The German government on Tuesday slashed its growth outlook, saying the country's economy was navigating "difficult waters" because of worsening conditions around the world.
German Economics Minister Sigmar Gabriel said Berlin expected gross domestic product (GDP) to expand by only 1.2 percent in 2014, down from an earlier estimate of 1.8 percent. He also revised projections for next year to 1.3 percent annual growth from 2 percent.
"Geopolitical crises have also increased uncertainty in Germany with the only moderate global economic development acting as a drag on the economy," Gabriel added.
The government's outlook revision followed a similar assessment by the country's leading economic institutes last week, which especially blamed the stalled recovery in the eurozone for Germany's troubles.
In addition, the planned introduction of a national minimum wage and higher pensions outlays adopted by the government recently would further throttle growth, they said.
Savings-versus-spending debate heats up
After robust growth of 0.8 percent in the first quarter of this year, the German economy slipped back, contracting by 0.2 percent between April and June.
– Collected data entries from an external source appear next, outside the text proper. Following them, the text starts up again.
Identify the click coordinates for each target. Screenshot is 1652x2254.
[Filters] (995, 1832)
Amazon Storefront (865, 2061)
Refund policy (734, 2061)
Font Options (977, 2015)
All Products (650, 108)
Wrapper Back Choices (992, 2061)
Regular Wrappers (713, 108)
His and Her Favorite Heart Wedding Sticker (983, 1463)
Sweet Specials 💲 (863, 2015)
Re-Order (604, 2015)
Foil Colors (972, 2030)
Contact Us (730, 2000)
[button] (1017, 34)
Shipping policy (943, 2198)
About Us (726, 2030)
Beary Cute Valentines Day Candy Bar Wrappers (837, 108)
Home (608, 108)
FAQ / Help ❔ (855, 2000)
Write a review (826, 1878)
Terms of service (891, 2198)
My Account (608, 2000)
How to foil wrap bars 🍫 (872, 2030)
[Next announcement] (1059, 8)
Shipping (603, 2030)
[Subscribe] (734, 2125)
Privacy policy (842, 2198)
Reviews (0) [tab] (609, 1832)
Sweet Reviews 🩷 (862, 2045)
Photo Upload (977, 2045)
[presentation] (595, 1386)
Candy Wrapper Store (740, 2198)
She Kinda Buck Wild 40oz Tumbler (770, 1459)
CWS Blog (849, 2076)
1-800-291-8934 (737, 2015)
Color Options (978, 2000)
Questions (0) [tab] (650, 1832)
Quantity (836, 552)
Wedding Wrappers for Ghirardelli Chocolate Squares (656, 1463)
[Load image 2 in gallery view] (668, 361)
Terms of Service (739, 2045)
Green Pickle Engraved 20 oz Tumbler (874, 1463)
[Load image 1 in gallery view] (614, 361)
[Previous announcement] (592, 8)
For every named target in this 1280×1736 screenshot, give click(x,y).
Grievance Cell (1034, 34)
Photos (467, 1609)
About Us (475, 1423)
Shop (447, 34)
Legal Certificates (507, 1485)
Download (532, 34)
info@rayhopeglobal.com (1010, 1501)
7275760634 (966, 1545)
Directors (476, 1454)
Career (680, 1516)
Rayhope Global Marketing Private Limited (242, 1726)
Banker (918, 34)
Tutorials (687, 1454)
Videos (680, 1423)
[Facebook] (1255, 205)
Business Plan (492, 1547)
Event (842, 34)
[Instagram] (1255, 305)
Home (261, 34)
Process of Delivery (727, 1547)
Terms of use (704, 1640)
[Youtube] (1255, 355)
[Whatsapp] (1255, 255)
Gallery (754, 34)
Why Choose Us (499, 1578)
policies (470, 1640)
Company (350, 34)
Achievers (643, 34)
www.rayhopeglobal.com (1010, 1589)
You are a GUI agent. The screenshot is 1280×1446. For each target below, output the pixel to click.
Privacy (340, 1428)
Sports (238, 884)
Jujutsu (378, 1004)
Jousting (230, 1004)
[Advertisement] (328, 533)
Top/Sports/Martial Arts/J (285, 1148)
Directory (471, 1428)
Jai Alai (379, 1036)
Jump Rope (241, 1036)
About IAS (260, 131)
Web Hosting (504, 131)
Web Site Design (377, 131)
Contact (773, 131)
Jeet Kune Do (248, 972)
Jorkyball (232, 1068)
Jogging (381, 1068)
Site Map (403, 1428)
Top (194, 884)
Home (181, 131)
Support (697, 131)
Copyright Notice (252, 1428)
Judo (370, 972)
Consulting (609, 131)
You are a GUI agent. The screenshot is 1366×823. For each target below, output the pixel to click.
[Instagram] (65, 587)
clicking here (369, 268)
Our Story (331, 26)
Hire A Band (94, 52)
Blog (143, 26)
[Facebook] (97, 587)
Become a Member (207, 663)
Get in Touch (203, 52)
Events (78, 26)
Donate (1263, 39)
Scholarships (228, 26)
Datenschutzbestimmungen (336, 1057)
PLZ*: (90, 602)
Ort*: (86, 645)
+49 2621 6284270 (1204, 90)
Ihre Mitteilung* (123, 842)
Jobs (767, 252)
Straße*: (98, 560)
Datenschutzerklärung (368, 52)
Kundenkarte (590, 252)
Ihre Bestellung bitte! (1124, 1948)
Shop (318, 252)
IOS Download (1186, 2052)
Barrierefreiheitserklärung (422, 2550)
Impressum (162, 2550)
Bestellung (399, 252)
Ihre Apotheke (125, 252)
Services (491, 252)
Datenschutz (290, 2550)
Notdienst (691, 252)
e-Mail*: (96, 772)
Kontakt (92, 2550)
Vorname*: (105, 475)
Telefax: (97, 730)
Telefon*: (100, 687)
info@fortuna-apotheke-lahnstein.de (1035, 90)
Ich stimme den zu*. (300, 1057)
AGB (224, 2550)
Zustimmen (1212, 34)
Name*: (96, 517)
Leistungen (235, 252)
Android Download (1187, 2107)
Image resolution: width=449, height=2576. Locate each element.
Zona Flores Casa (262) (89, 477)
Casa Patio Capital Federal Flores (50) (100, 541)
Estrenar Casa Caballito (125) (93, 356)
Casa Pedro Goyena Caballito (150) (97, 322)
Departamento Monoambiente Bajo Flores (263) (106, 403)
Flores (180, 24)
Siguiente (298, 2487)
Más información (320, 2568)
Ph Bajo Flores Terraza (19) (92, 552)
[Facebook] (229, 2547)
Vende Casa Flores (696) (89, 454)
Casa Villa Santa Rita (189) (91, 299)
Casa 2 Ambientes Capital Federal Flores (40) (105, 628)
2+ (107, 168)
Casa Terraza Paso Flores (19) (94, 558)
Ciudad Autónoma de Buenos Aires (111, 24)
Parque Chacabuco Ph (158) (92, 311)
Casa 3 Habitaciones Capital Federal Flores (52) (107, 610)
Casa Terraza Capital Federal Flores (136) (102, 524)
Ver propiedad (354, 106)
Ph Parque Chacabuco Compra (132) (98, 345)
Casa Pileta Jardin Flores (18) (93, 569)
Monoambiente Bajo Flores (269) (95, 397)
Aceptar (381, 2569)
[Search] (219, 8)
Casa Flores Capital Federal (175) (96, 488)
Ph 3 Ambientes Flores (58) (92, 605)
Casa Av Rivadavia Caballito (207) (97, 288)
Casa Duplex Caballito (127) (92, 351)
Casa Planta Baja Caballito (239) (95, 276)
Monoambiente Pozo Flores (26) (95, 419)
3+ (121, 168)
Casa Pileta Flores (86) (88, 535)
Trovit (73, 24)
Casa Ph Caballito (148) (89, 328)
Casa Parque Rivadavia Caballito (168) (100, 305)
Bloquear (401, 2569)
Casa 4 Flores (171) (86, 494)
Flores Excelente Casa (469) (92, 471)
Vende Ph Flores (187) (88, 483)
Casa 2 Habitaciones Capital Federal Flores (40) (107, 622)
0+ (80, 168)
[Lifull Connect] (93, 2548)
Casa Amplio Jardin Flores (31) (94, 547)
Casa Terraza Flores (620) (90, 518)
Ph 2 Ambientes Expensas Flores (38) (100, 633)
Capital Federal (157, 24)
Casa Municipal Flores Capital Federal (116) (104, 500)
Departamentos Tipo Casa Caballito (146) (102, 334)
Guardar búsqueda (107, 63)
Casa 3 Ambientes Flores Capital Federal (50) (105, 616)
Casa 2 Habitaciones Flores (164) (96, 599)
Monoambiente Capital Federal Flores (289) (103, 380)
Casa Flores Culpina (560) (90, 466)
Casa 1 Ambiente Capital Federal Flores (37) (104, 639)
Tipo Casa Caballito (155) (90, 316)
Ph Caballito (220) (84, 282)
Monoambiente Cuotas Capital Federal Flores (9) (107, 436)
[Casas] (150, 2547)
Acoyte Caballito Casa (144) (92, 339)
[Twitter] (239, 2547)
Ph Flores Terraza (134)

As the government is waiting for third-quarter growth figures, due to be released later this month, Economics Minister Gabriel said he did not expect the economy to contract again.
Pointing to the robust state of the German labor market, with its low unemployment, he said: "This is the foundation on which higher wages and increased household spending will continue to rest."
As Gabriel banks on rising consumption to prop up the German economy in the remaining months of 2014, calls are mounting for the government to boost public investment for higher growth.
So far, however, Finance Minister Wolfgang Schäuble has resisted such calls, saying a balanced budget would remain Berlin's number one priority.
Schäuble is also under pressure from eurozone members, notably France and Italy, to open the German public purse as well as allow its partners in the currency area higher budget deficits to spur growth.